Exercise instructions - Nothing but the lines from the one including "Task: Click the share export button" through the last line of the entries, restated exactly, should appear in the answer; omit the pictures.

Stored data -
------------------------------------

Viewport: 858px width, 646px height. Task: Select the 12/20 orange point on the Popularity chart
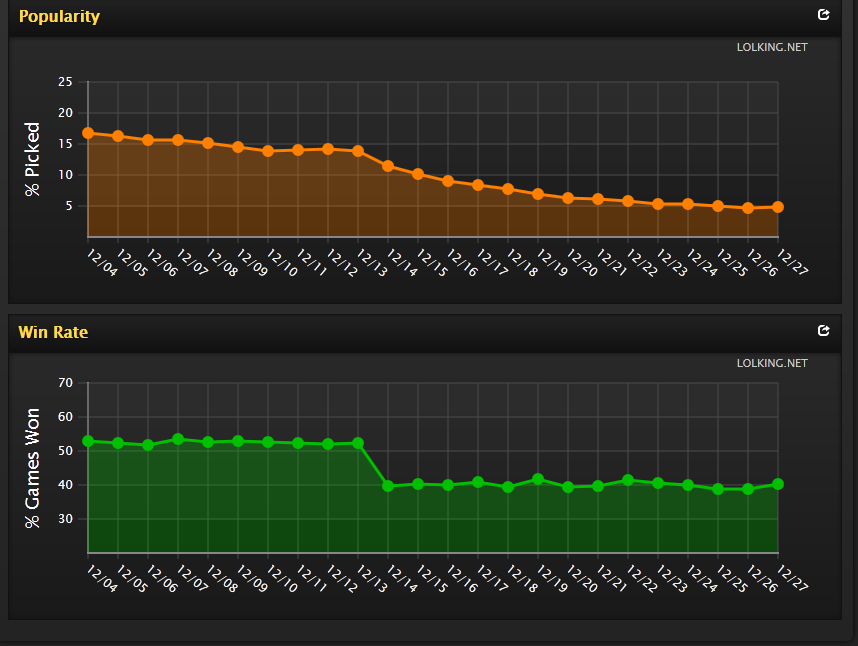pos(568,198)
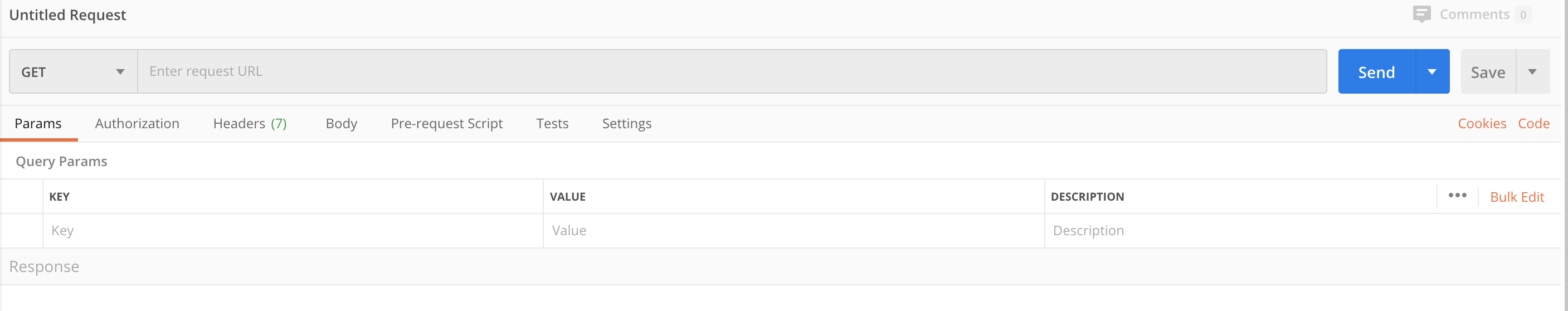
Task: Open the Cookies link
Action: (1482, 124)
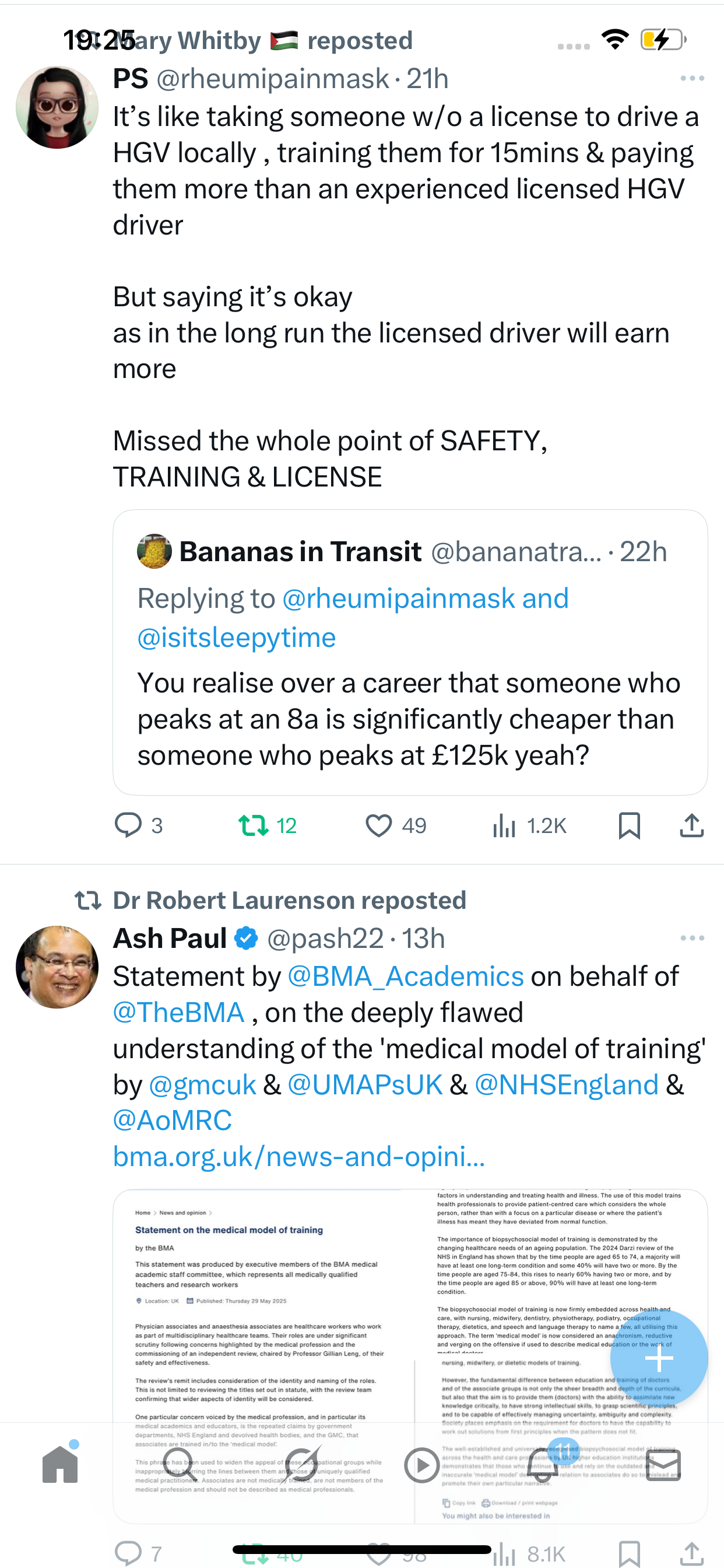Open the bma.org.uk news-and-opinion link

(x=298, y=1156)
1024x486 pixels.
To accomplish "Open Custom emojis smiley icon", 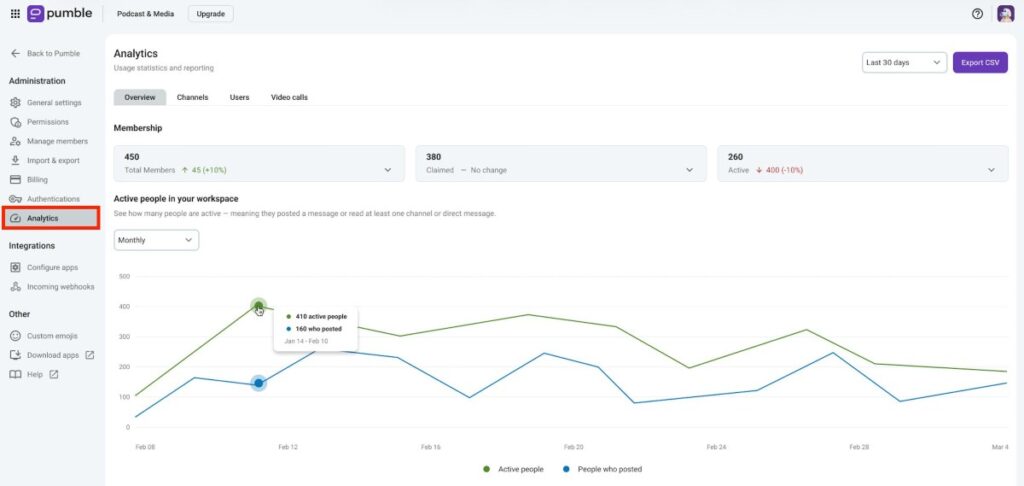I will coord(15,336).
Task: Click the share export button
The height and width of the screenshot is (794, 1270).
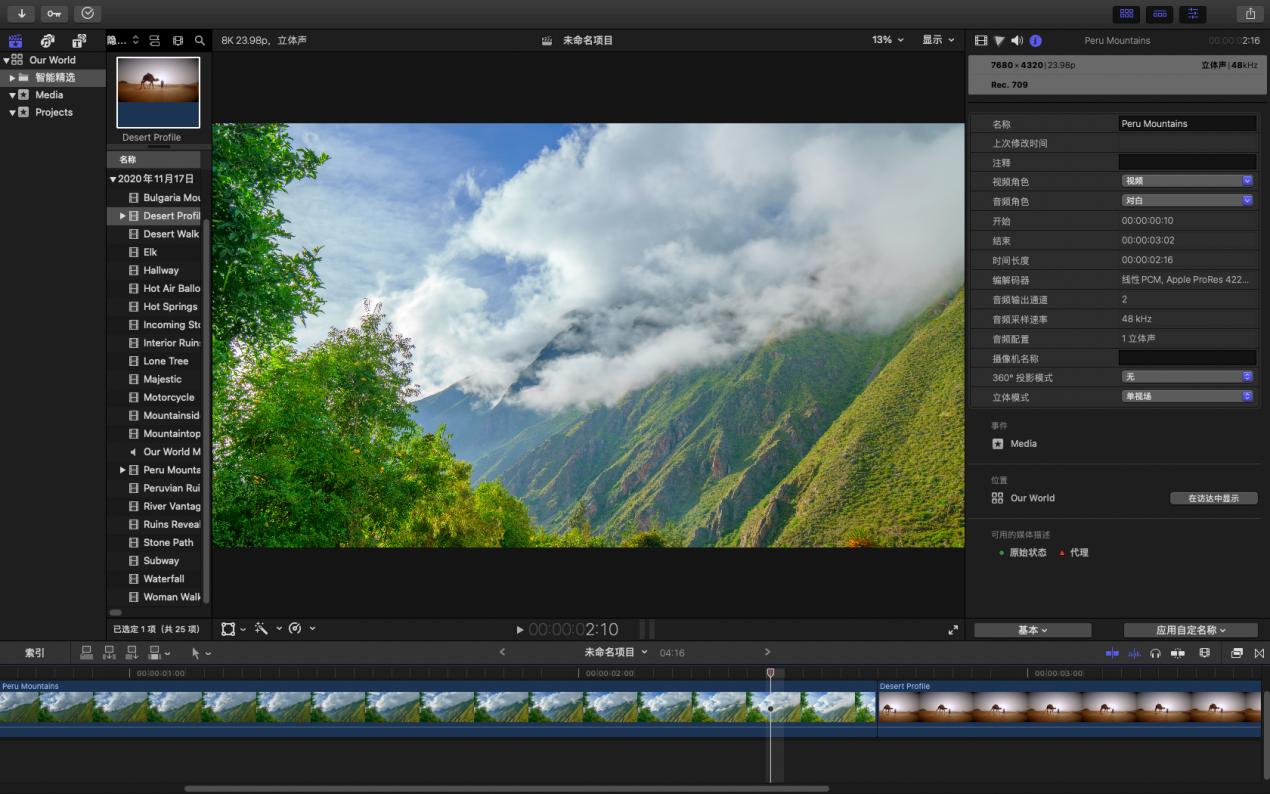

------------------------------------

Written response -
Task: Click the share export button
The height and width of the screenshot is (794, 1270).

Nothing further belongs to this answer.